I think this is the sad reality of the world we live in today. The job market sucks. Salaries are consistently dropping. People are being squeezed from every direction. And there's no such thing as a long term job anymore. The market is basically telling every highly skilled worker to start their own business or get in line at the welfare office.


"Sad reality"? I see the biggest opportunity for US growth since the Great Depression. When that struck, people became reflexively wary of investing in markets, blaming Wall St. and scorning robber barons. So, they sold apples on the street, or built scrap metal businesses, or little collective cottage industries, or invented the better mousetrap or dish detergent or soda or milk delivery service.

The Obama administration has the chance to change the narrative away from the WPA-type government works, consumer stimulus and all these other FDR/Keynesian tricks that tea partiers liken to Soviet Russia and instead focus on the biggest driver of employment and b2b consumption: Small business.
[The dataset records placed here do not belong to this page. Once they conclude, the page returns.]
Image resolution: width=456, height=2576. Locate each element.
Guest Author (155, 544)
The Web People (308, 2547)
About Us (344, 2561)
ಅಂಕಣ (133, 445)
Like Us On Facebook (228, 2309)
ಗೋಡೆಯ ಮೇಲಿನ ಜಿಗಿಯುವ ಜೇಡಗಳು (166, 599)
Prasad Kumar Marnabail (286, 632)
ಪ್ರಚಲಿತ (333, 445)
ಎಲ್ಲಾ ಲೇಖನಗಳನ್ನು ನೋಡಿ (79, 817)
I think it's well passed time for us to really soak corporations who in the early 2000s took every tax break and still continued outsourcing, offshoring, right-sizing, and "pivoting toward core competencies" or whatever that hell the new PHB term is today. Tax the s--t out of them. What are they doing with that cash, anyway? They're definitely not hiring here and they're not reinvesting except outside of the US, where the growth is larger and the market less stagnant. Tax them until they hurt or move to Dubai or wherever the hell they go nowadays. Don't believe their narrative in the press that they're the biggest driver of employment. SMBs have _always_ been the big hirer; larger than the Fed, larger than the megacorps.

Obama's administrative focus should be almost laser-like on small business and entrepreneurship, and not just Green ones. ALL of small business should get every damn tax break his administration can give. That, added with tax incentives for SMB purchase of health care, can make working for an SMB even more attractive to potential hires.

This is the moment for the SBA to become one of the most important departments in the Government during this recession. They should be flush with cash, doling out loans at-cost or at lower rates than the stingy big banks that won't lend to Main St. anymore. Let them sit on the sidelines while the government guarantees the survival of the US economy. They'll come around eventually and drop their CDO and leveraged funny money games and start focussing on lending money to fuel growth industries again.

Hey, one can dream.


I prefer that David fell the Goliath, with no help from the government or anybody else.

If small business have merits, than they should be able to thrive on the free market.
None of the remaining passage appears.